14 maggio 2019, Nena News
La nota negoziatrice e accademica ha scritto su Twitter che la decisione americana deriva dalle posizioni che lei ha preso pubblicamente contro l’amministrazione Trump e Israele. Washington per ora tace. Lo scorso mese un episodio simile capitò all’attivista palestinese Barghuthi, fondatore del Movimento Bds.

La negoziatrice e accademica palestinese Hanan Ashrawi ha fatto sapere ieri che l’è stato negato un visto di viaggio per entrare negli Usa a causa delle sue dure critiche all’amministrazione statunitense di Donald Trump e Israele. In una serie di Tweet pubblicati ieri, Ashrawi ha anche accusato Washington di non averle fornito una ragione ufficiale per il mancato ottenimento del visto. Tuttavia, la diplomatica ha le idee chiare: la decisione americana, ha affermato, deriva dalla sua “zero tolleranza nei confronti dell’occupazione israeliana e a tutte le sue manifestazioni di oppressione, spoliazione e negazione”. “Questa amministrazione [americana] – ha aggiunto – ha deciso che non merito di mettere piede negli Usa.

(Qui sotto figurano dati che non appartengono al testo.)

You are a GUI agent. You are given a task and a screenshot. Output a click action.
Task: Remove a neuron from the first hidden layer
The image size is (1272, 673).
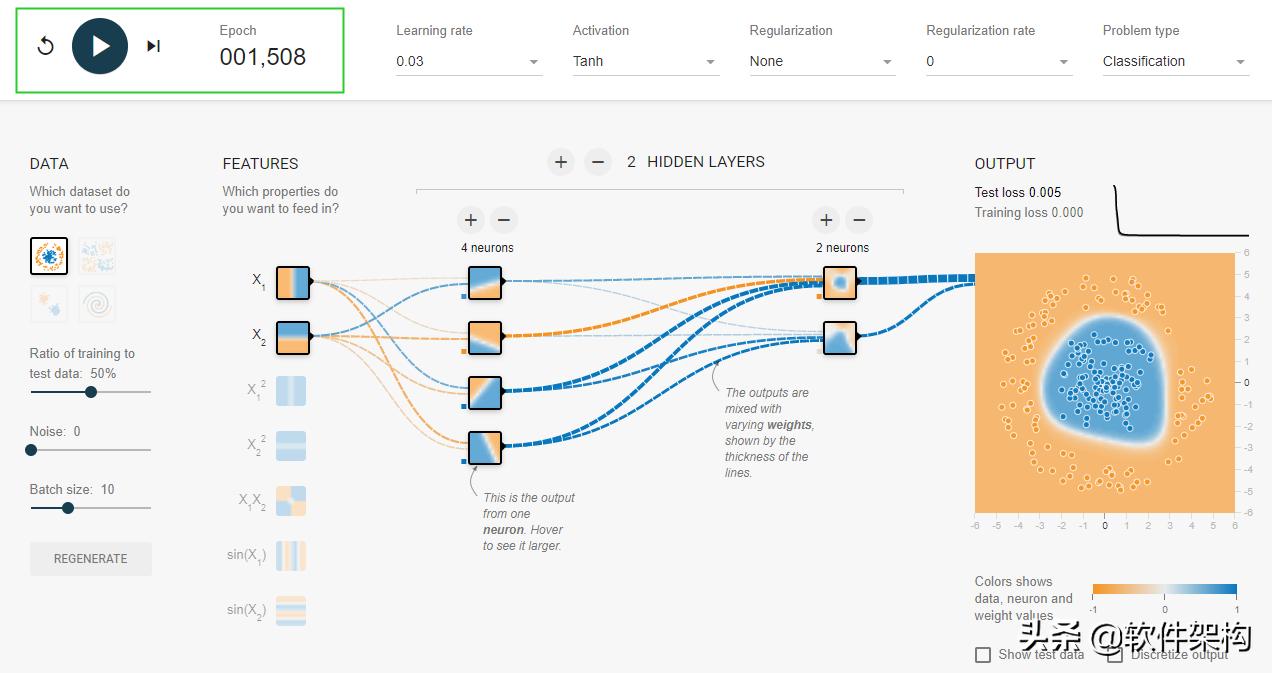[504, 220]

Spero che qualcuno lo spiegherà ai miei nipoti e al resto della mia famiglia che vivono lì”.
Raggiunto dalla Reuters, un ufficiale del Dipartimento di Stato americano non ha commentato direttamente il caso Ashrawi, ma si è limitato a dire che negli Stati Uniti i visti d’ingresso non sono rifiutati in base alle considerazioni politiche di chi ne fa richiesta fintanto che, ha però sottolineato, le dichiarazioni politiche o i punti di vista politici espressi sono “considerati legali”. La domanda a questo punto nasce spontanea: perché allora viene negato a Ashrawi di entrare negli Usa? Nell’America di Trump è ancora “legale” criticare Israele e la Casa Bianca e rivendicare i diritti dei palestinesi? Da questo caso, sembrerebbe proprio di no.

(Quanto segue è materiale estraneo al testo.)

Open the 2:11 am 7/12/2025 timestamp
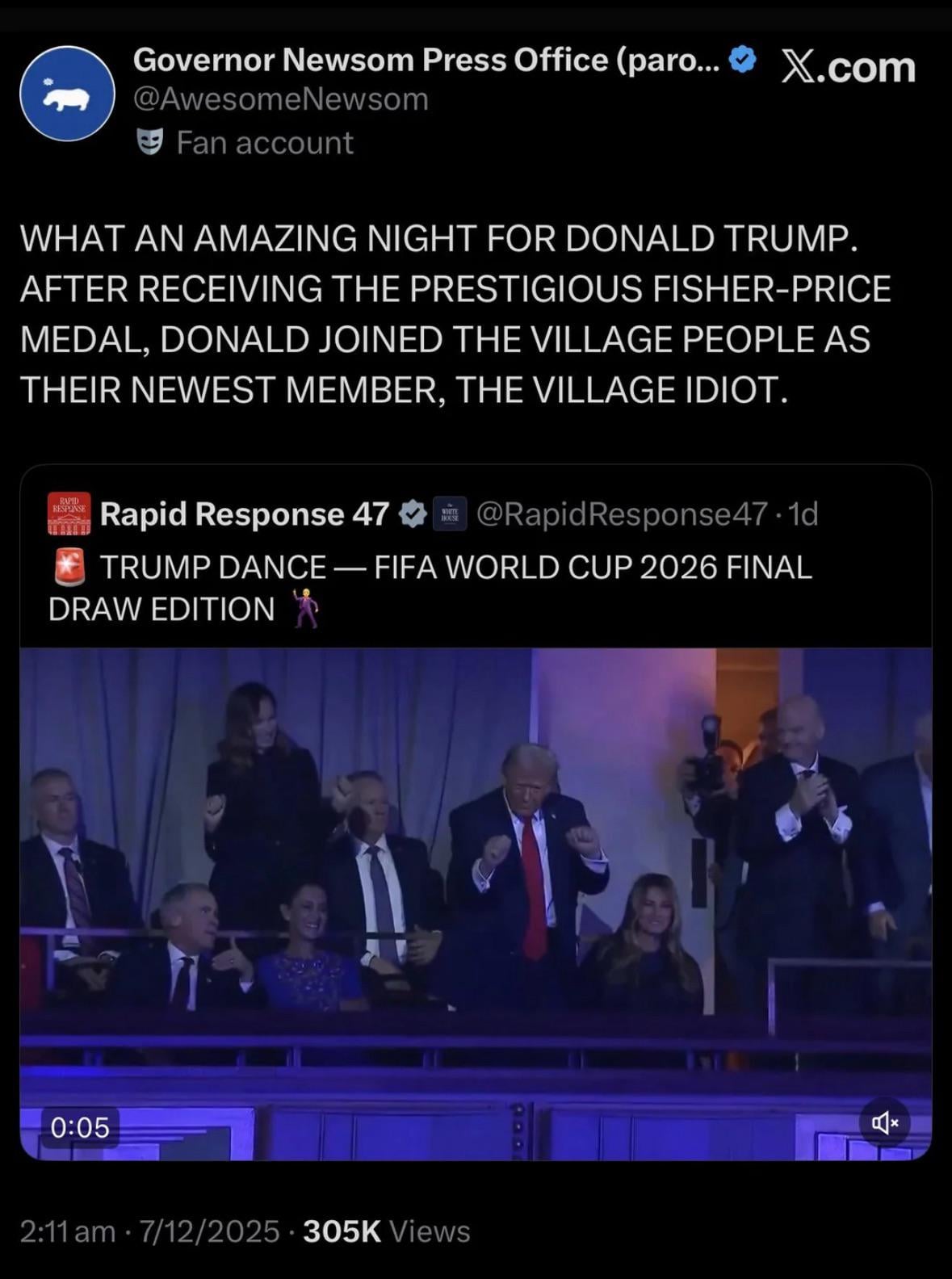952x1279 pixels. (x=149, y=1231)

Pur nella sua gravità, il visto negato ad una figura così nota del mondo politico palestinese non è una decisione sorprendente. Da quando è stato eletto presidente, la politica di The Donald in Medio Oriente si è dimostrata sfacciatamente filo-israeliana. Nell’ordine ha tagliato i fondi all’Unrwa (Agenzia dell’Onu per i rifugiati palestinesi), ha spostato l’ambasciata americana a Gerusalemme in barba al diritto internazionale riconoscendo così la Città Santa come capitale d’Israele, ha ritirato il sostegno all’Autorità Palestinese e ha riconosciuto il Golan siriano occupato da Tel Aviv nel 1967 come “parte d’Israele”. L’ulteriore conferma del sostegno incondizionato americano verso Israele (un vero e proprio spot per il premier israeliano Netanyahu) dovrebbe avvenire a breve quando l’Amministrazione Trump rivelerà il suo “accordo del secolo”. Il piano, progettato dal genero del presidente Jared Kushner, di fatto segnerà la fine dei sogni palestinesi ad avere un loro stato indipendente e in grado di autosostenersi (come prevede il diritto internazionale).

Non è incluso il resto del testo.